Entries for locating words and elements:
——

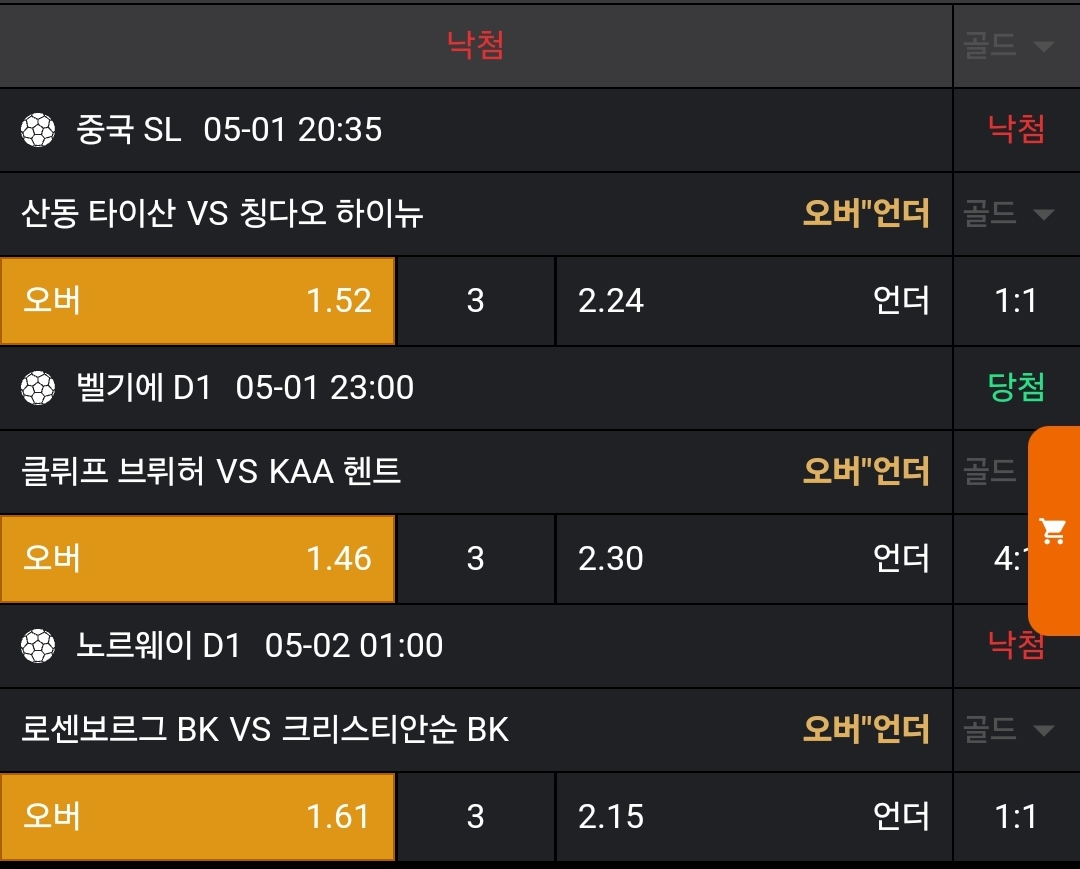Click the soccer ball icon beside 벨기에 D1
The height and width of the screenshot is (869, 1080).
(x=38, y=388)
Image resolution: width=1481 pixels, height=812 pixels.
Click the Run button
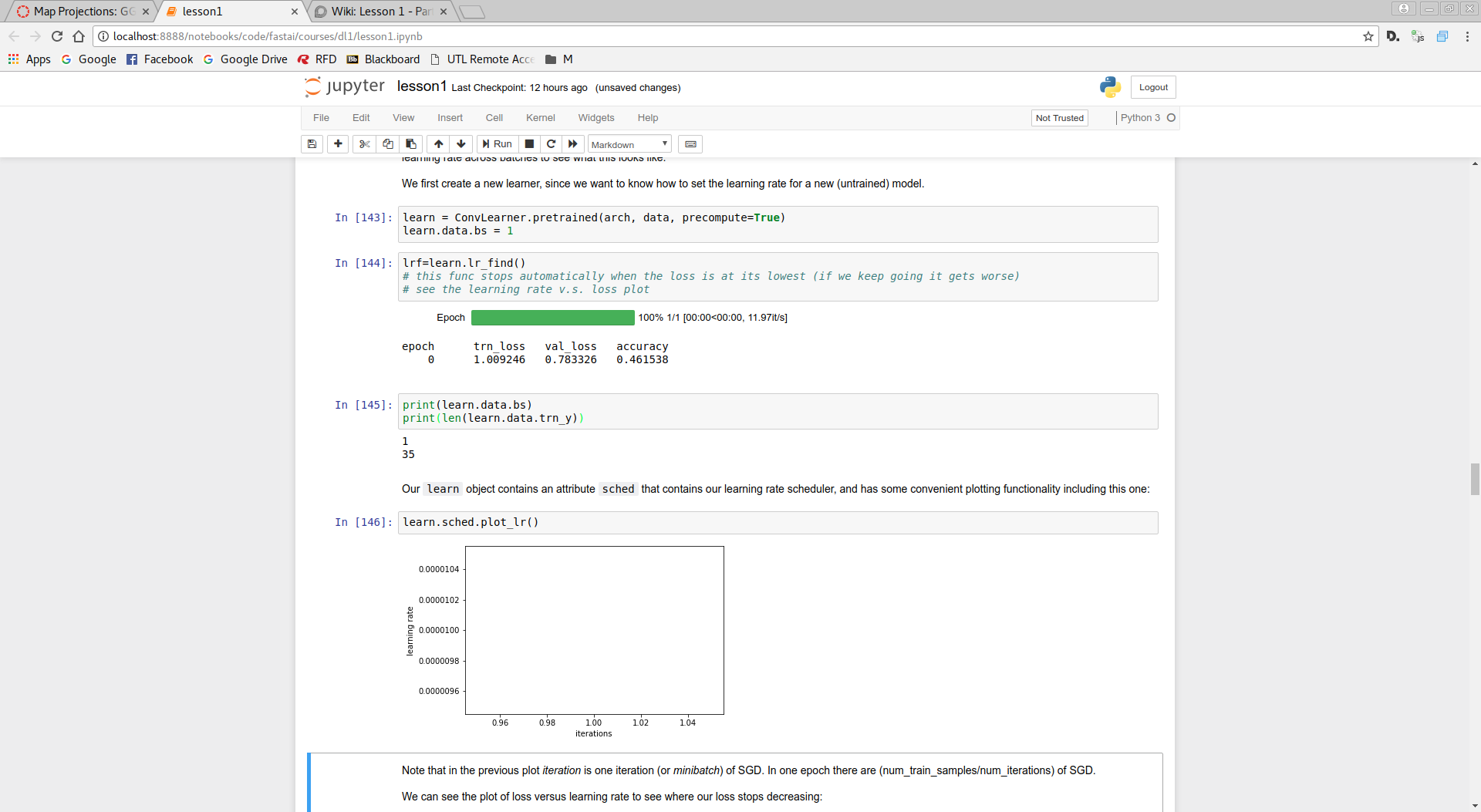(x=497, y=144)
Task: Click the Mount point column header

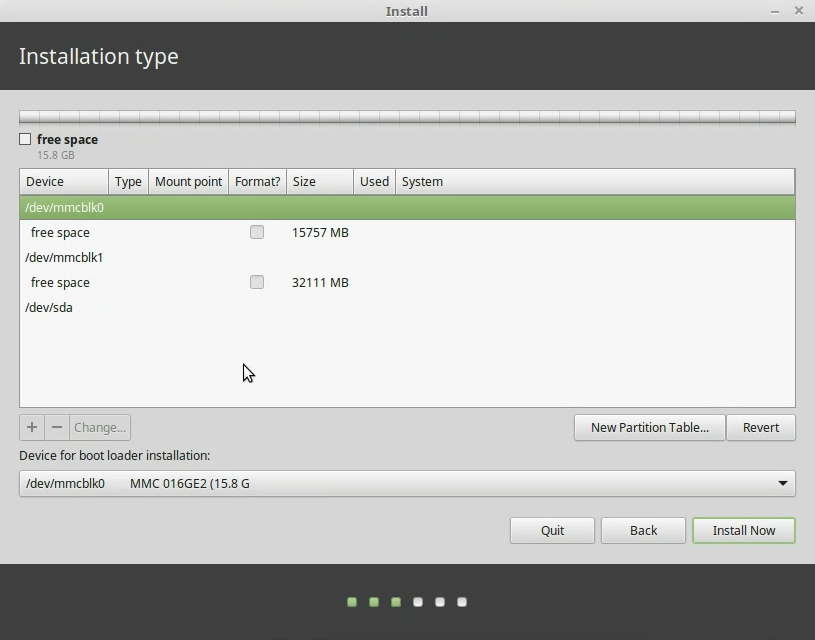Action: click(x=188, y=182)
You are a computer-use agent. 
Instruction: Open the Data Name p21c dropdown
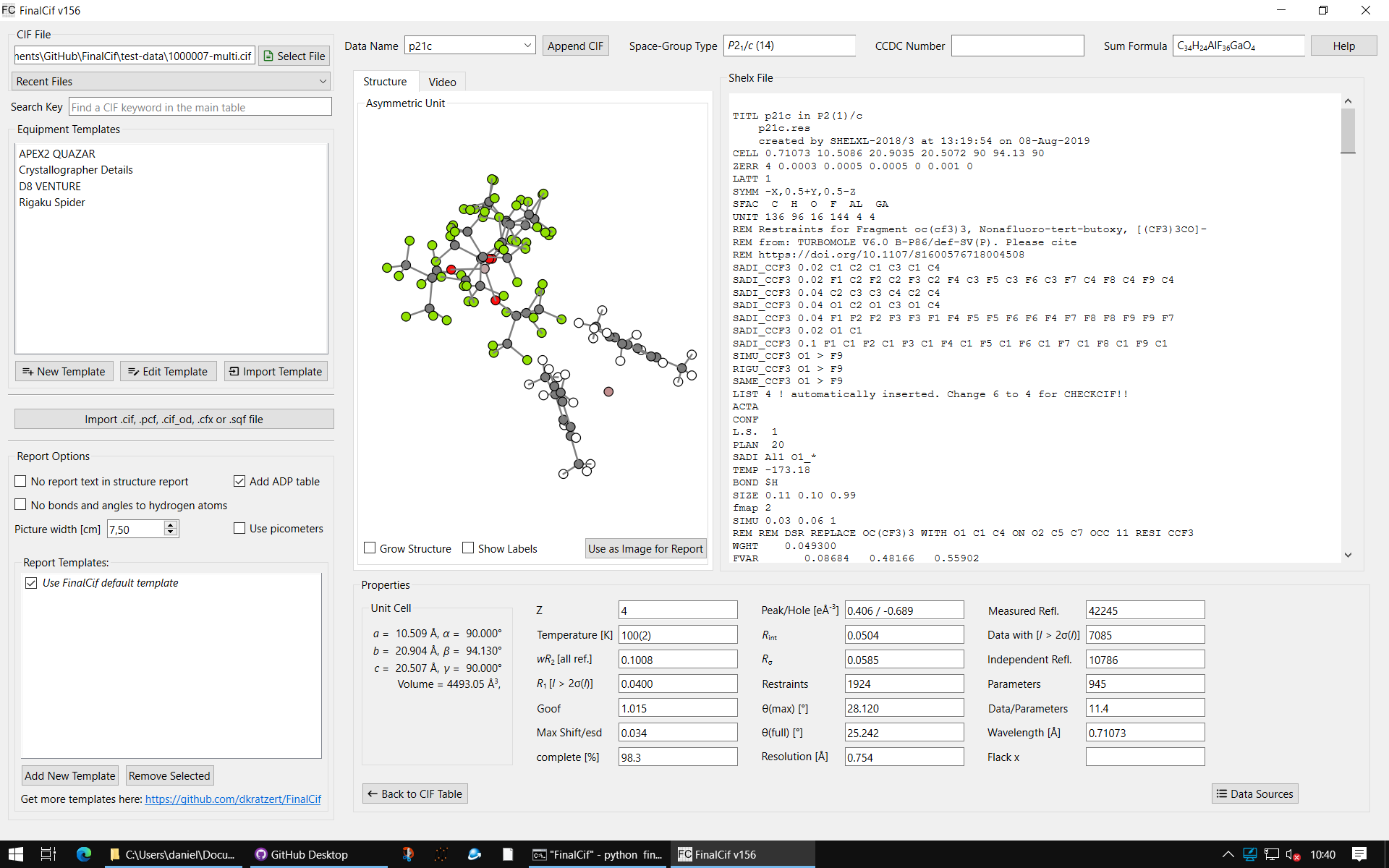[527, 46]
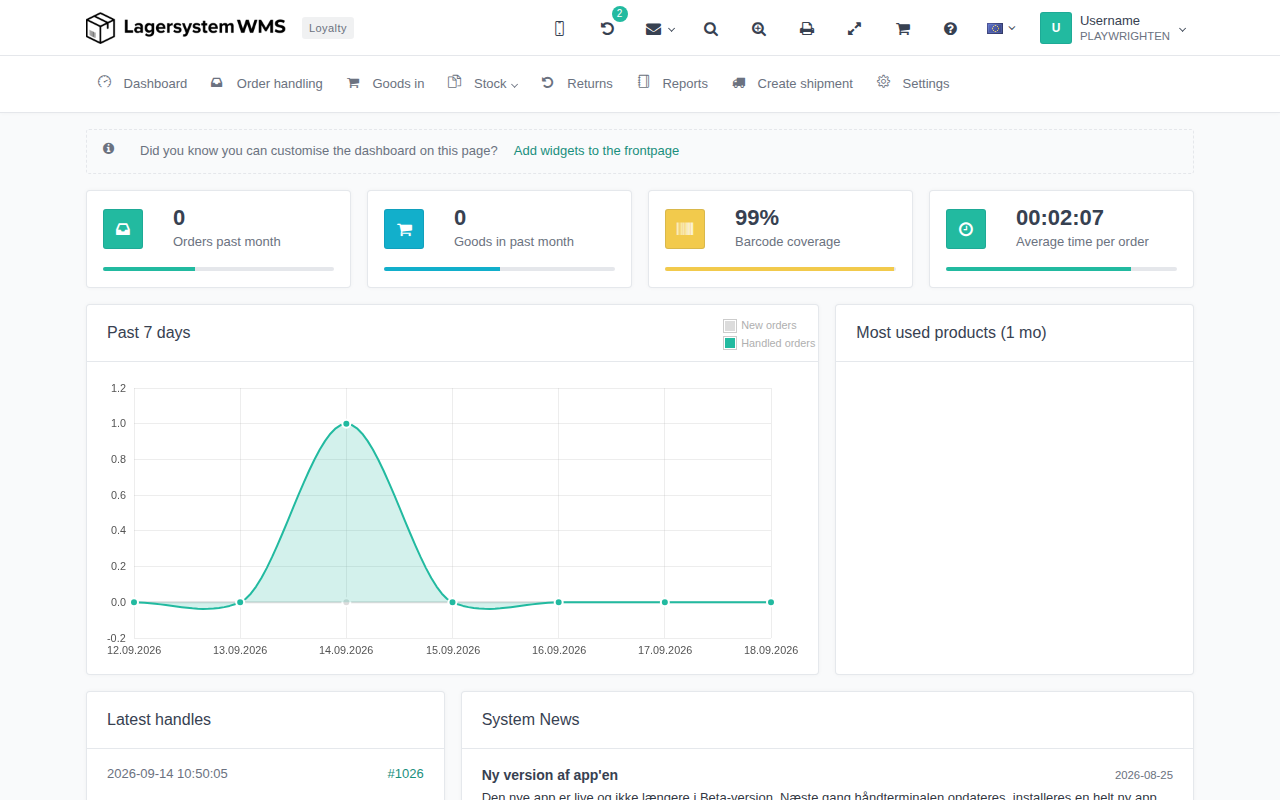Toggle fullscreen with the expand arrows icon
Screen dimensions: 1280x800
[x=855, y=29]
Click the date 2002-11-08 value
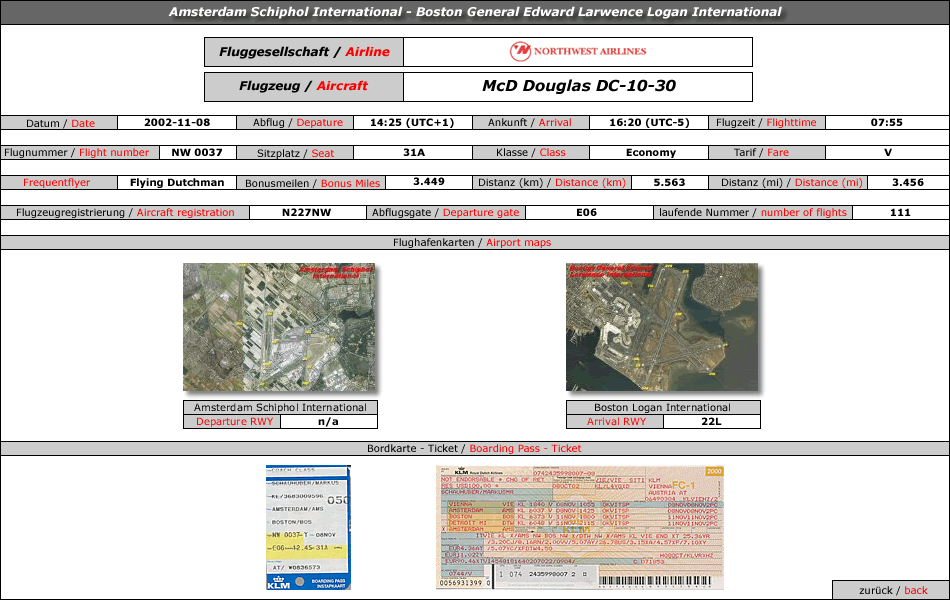This screenshot has height=600, width=950. pyautogui.click(x=177, y=123)
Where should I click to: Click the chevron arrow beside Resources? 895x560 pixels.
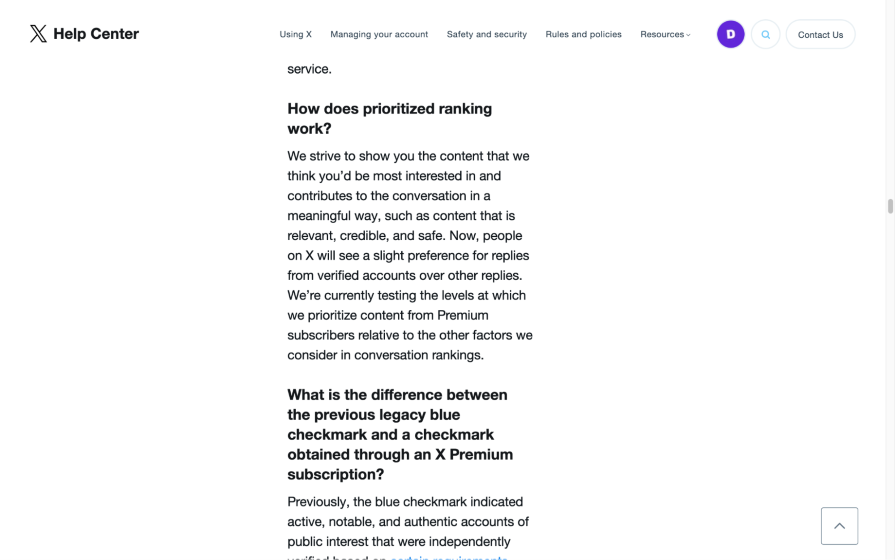coord(689,35)
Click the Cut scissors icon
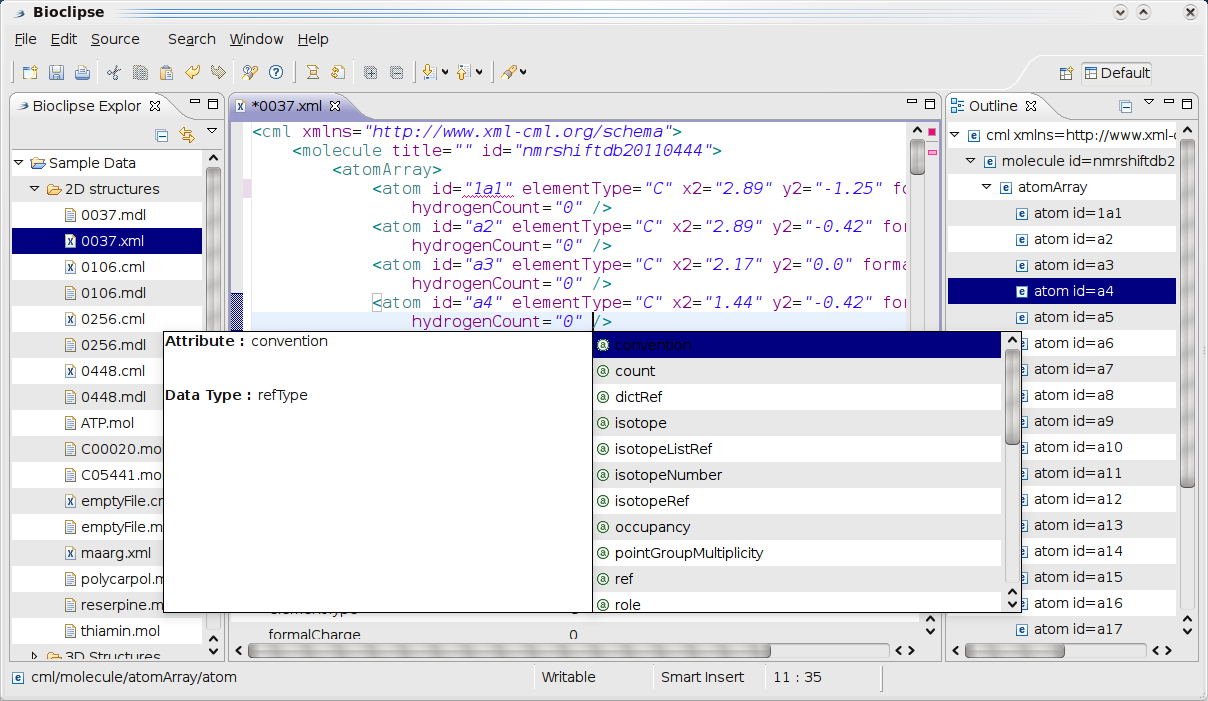The image size is (1208, 701). (x=114, y=73)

——

### What to work on:
Quote the material word for word, from the line with "Where should I" through the end of the material, and leave the pictures out.

### Complete response:
Where should I click to: Click the chevron arrow beside Resources? 895x560 pixels.
coord(689,35)
Click the Cut scissors icon
The image size is (1208, 701). (x=114, y=73)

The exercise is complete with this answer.